(Beginning of Provided entries)

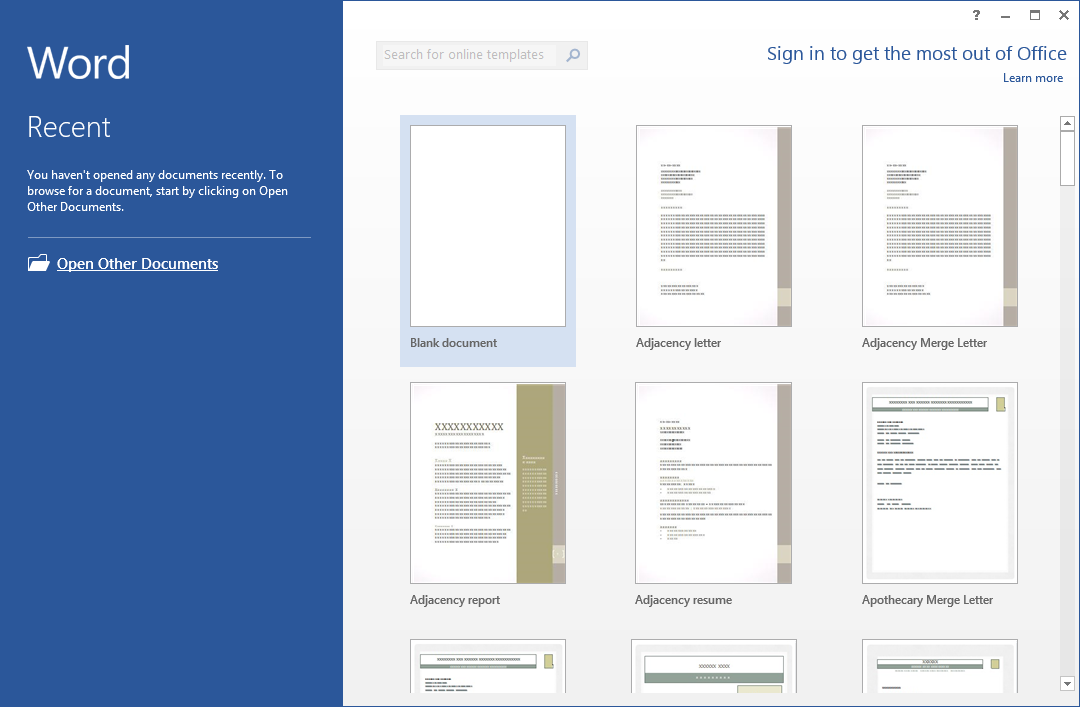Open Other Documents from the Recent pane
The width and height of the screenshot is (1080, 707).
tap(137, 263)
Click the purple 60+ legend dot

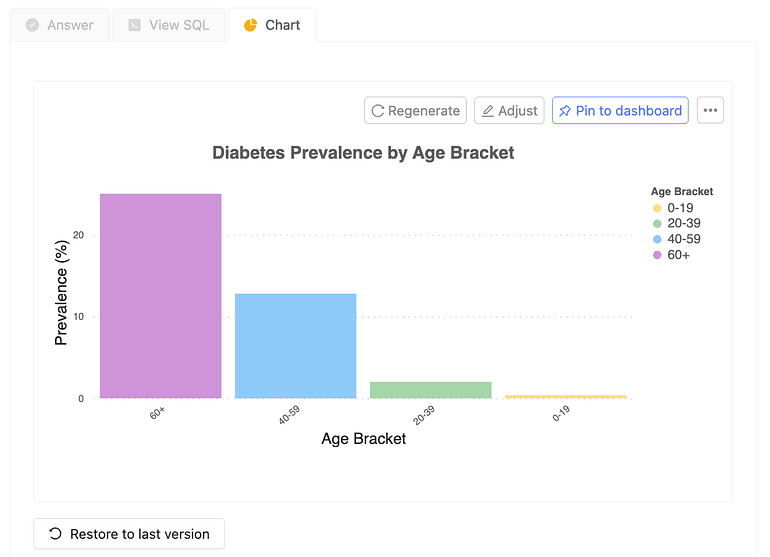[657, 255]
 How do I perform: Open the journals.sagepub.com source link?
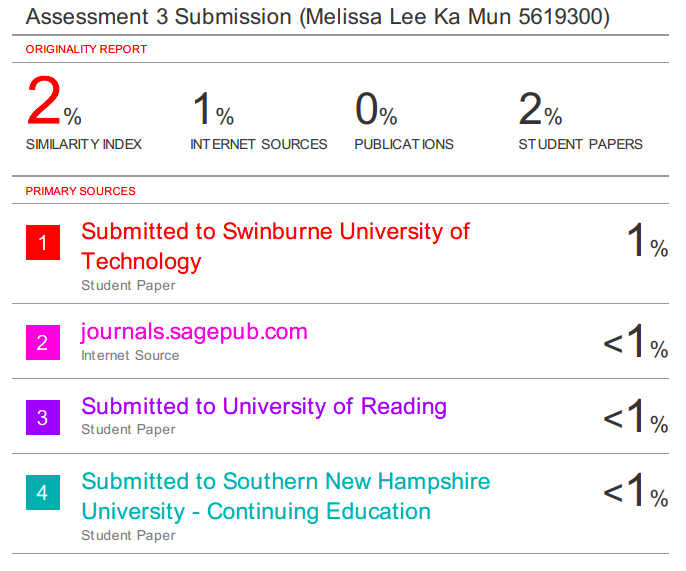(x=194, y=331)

(End of Provided entries)

What you will do:
Find the line with "How do I perform: Open" in the listing above, then write it out along with every later line through the last one, exactly, omitting pictures.

Answer section:
 How do I perform: Open the journals.sagepub.com source link?
(x=194, y=331)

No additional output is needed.